"Ride Bike" isn’t always number one on the list of things you'd like to do during the days before your period starts, but it could well be a great way to relieve symptoms.
Pre-Menstrual Syndrome (PMS) symptoms are caused by fluctuations in sex hormones – a rise in progesterone, and a fall in oestrogen. This affects brain chemicals such as serotonin, glutamate and GABA – resulting in alterations in mood, and energy levels. These are usually accompanied by physical symptoms - stomach cramps, headaches or back pain.
We asked Dr Tamsin Lewis, AKA ‘Sportie Doc’ – a former pro triathlete, medical doctor and psychiatrist for her recommendations for dealing with PMS.
"Moderate Exercise in most women helps PMS symptoms. A gentle 1-2 hour ride, preferably in good weather with some company can do wonders for mild PMS symptoms. However, this is not the time to go out on a hilly, intensive or interval training session."
"Exercise may have similar benefits to antidepressants, this is because exercise can alleviate fatigue and may enhance mood through the release of endorphins."
They did add that there is very little scientific evidence to support the theory that exercise improves symptoms of PMS, but that anecdotal evidence implied it did, when coupled with a healthy lifestyle – not smoking, limiting alcohol, and eating well.
They explained why easier sessions might be best suited to these days: "A rise in progesterone [before your period] raises body temperature… so performance in warm conditions may be affected. Simultaneously, a decrease in plasma volume, coupled with reduced sweating, can lead to decreased exercise tolerance in such conditions. Increasing fluid intake with electrolyte replacement drinks can help overcome the negative effects of these changes."
They added: "The alterations in fluid status and temperature regulation can generate extra physiological stress. So keep a training log, build in additional recovery if hard training is planned and respond early to signs of fatigue with rest."
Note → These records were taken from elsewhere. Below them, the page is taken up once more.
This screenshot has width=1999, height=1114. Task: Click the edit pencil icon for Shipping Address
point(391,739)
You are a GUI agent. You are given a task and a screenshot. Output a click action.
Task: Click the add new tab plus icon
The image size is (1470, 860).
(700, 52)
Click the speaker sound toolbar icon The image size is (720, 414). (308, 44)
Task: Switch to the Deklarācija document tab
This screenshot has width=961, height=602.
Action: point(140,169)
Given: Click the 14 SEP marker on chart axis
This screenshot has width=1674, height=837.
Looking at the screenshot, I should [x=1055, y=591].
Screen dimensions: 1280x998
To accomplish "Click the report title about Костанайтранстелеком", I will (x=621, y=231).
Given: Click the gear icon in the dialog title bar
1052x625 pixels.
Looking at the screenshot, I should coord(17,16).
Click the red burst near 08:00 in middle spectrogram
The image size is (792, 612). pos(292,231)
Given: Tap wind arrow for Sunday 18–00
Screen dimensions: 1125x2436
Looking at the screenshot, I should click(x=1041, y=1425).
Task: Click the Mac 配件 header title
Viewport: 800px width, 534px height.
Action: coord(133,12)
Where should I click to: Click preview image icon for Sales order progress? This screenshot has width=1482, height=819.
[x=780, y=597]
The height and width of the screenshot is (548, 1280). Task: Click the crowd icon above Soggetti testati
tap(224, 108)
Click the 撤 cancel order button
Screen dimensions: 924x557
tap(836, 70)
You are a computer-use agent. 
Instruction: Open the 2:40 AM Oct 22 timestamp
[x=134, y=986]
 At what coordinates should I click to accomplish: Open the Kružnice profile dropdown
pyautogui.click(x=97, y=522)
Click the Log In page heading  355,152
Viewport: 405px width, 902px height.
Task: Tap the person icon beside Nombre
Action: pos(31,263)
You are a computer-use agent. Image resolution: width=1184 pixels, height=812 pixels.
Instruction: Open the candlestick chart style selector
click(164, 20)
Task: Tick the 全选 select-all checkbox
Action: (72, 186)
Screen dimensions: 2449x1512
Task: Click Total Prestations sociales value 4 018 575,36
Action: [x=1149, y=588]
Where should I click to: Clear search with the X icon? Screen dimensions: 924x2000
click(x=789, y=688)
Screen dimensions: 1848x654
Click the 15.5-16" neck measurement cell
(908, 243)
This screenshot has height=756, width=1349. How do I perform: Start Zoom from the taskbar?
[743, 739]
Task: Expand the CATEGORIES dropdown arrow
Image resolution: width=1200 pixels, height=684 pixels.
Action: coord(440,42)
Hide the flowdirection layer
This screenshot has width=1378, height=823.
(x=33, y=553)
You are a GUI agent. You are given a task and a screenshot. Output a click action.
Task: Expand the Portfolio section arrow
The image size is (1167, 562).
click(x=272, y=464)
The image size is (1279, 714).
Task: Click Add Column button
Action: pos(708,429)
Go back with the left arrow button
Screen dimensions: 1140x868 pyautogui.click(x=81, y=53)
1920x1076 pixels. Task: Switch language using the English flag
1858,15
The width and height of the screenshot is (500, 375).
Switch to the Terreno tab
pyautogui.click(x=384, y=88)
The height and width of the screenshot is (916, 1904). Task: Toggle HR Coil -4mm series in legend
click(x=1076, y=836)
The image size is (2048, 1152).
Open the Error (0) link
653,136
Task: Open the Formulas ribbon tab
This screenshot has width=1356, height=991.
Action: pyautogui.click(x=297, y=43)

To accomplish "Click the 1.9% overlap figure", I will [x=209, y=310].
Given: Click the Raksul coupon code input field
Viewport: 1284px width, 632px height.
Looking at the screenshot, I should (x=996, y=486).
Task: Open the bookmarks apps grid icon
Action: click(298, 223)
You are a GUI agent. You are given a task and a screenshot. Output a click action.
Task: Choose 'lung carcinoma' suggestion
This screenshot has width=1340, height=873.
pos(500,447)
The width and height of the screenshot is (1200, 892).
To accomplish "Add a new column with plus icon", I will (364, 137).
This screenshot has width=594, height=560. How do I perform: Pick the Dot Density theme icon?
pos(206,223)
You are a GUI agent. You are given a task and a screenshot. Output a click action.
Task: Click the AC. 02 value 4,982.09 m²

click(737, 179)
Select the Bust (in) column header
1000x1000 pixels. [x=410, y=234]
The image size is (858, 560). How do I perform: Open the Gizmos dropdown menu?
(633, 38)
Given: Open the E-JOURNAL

Eating well and looking after yourself is important – Dr Tamsin Lewis advised: "Do not restrict carbohydrate at this time as needs are increased and restriction lowers levels of the happy hormone serotonin which worsens mood and pain perception."
At CuroSeven, Dr Lewis works with athletes to help them reach optimal performance – when working with women they measure levels of hormones via blood and saliva tests to help inform their approaches to nutrition and training – she said: "If significant pain and life-interfering symptoms happen most months I would see ask for a hormonal review with your doc… most conventional docs unfortunately still tend to put people on the pill to control symptoms but there are better ways through diet and lifestyle interventions."
Approaches need to be individual to the athlete, but she added: "Know your Vitamin D levels, and consider taking an Omega 3 or fatty acid supplement high in EPA - such as Evening Primrose Oil - food choice should be rich in B Vitamins."
As Dr Lewis has explained - if symptoms are persistent and life-interfering, seek medical help.